Ti Amo (2022) is a raw, honest, beautiful, heart-breaking, autobiographical account of a woman whose husband is suffering terminal cancer. Written originally in Norwegian by author Hanne Ørstavik, the version I read is translated brilliantly by Martin Aitken.
In Ti Amo, our unnamed narrator is a Norwegian novelist, living in Milan with her husband, the publisher of the Italian version of her books, whom she met and fell in love with on a trip there some years earlier. Now, in just their fourth year together, he is dying, with pancreatic cancer, undergoing chemo and treatments, but only so as to make him comfortable. The narrator and her husband attempt to live some semblance of a ‘normal’ life, him still attending office when he can; her going on her travels to attend bookfairs now and then; yet their life is defined by the regular hospital visits, the constant, often excruciating pain which her husband must bear, and which most times she can do nothing about since access to morphine is difficult, as well as her own struggles trying to write for that is the only way she can cope—in this case, not writing one of her usual novels (which she is unable to do under the circumstances), but this account, of what she is going through. At one point she writes:
The novel is the life I live on the inside and it fetches things up from different times and separate layers that I often don’t realise need to meet … the novel possesses an insight so much deeper than my own, and because it’s in touch with this very life force itself, it knows so much better than I do where the wave of each new novel is going to take me.
Written in a sense as a letter to her husband, the account moves back and forth between past and present, her first meeting with him and falling in love, the initial bouts of illness that didn’t seem to have a cause, the realisation of what it really was, and then the present where she must live every minute knowing that he is slipping away; the feeling sometimes overwhelming her, at others leaving her simply numb.

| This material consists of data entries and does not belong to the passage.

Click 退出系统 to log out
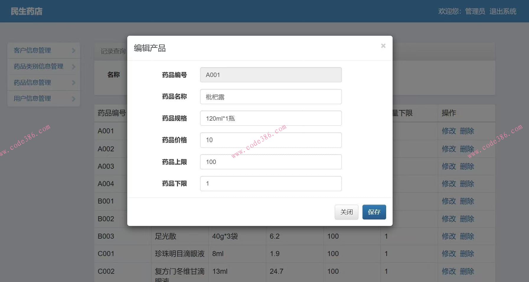Screen dimensions: 529x282 (x=503, y=12)
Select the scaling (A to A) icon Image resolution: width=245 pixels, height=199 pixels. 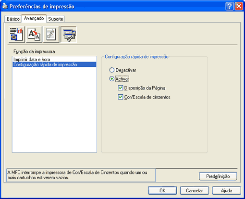tap(34, 34)
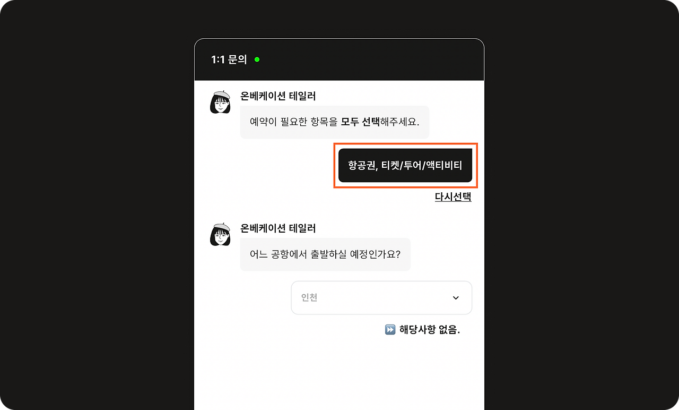Select the 인천 placeholder text in combo box
This screenshot has width=679, height=410.
(309, 298)
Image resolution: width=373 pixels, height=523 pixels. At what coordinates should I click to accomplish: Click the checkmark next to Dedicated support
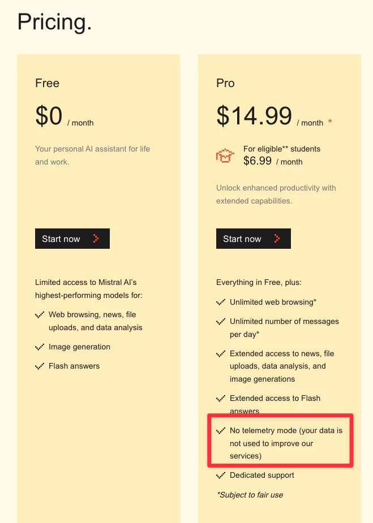point(221,476)
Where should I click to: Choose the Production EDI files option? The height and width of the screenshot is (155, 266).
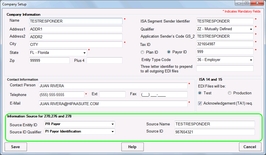[230, 93]
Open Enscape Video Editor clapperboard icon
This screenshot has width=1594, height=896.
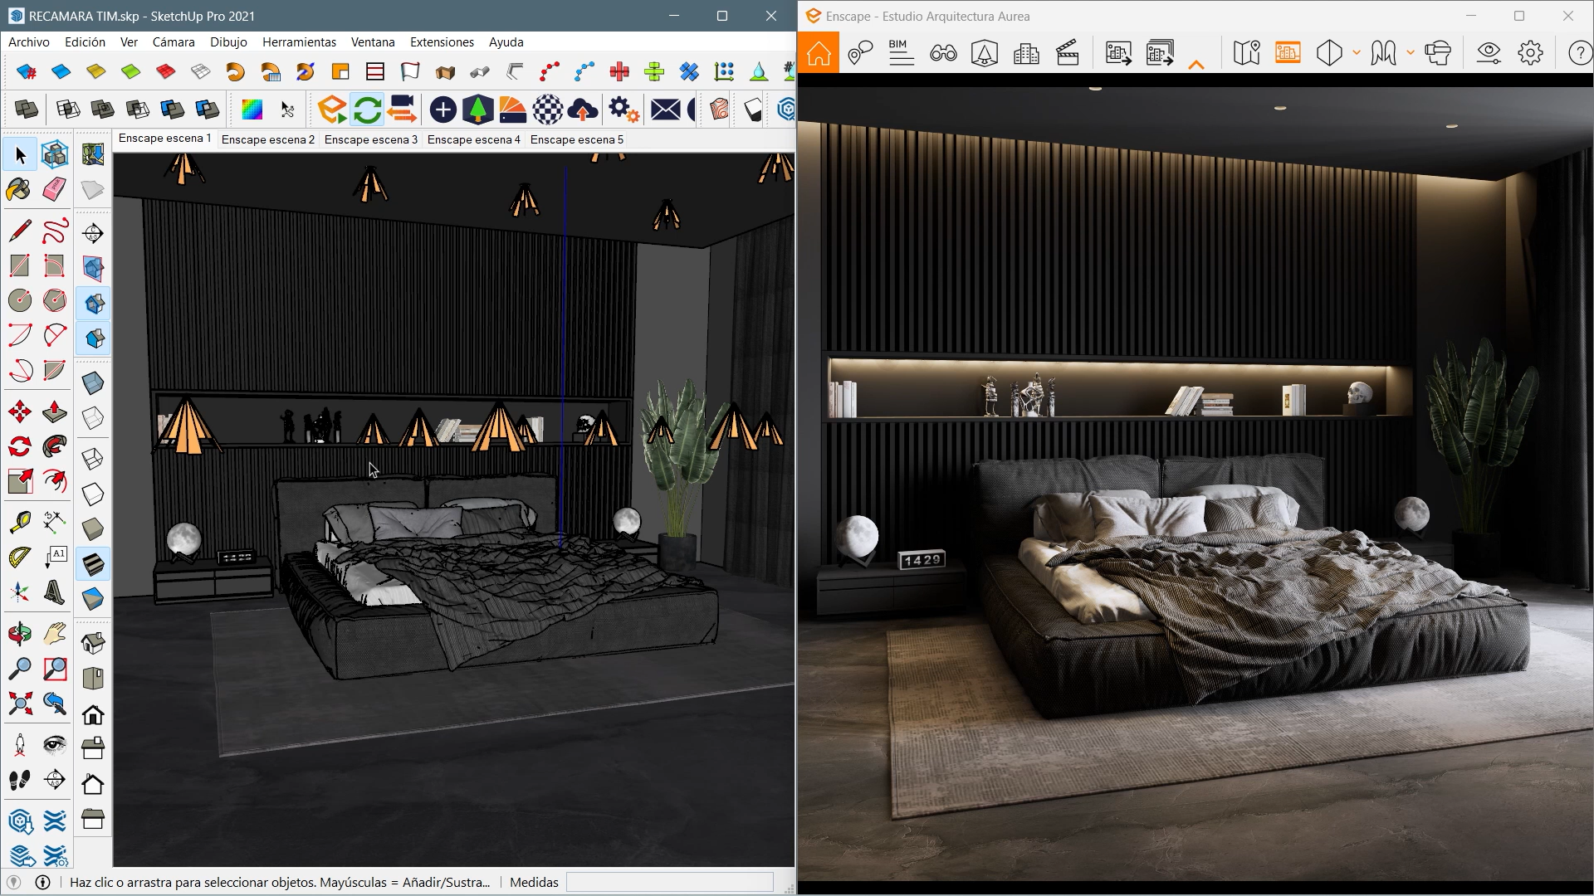[x=1068, y=54]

And for a long time just looking at you was painful to me, I couldn’t look at you without the knowledge that you’re going to die, your eyes, everything about you said death to me. And even though it’s not that acute anymore, it still won’t pass, now it’s quieter in a way, normal almost, death has become an attendant presence, everything’s just the way it is, I’m here with you and soon you won’t be there anymore.
While there is much and deep love between the two, there is much also left unsaid, particularly the truth that must be faced that he is dying; she wishes to talk about it, and it seems that he doesn’t leaving her she unsure what he is really feeling or going through.
Ørstavik’s account is deeply felt and harrowing, and Aitken’s wonderful translation gets the reader to experience every emotion and thought with her. The pain, struggle, the knowledge that someone you love won’t be with you any longer, but having still to live some version of normalcy; amid all this her real self too gets somewhat lost, absorbed by it all. This isn’t a long read (just little over a hundred pages in the version I have/below 100 in others), but it is a hard and emotional one—I look 3 days to read it.
A poignant and beautiful book, but one I’d recommend reading when one’s in the mind for it.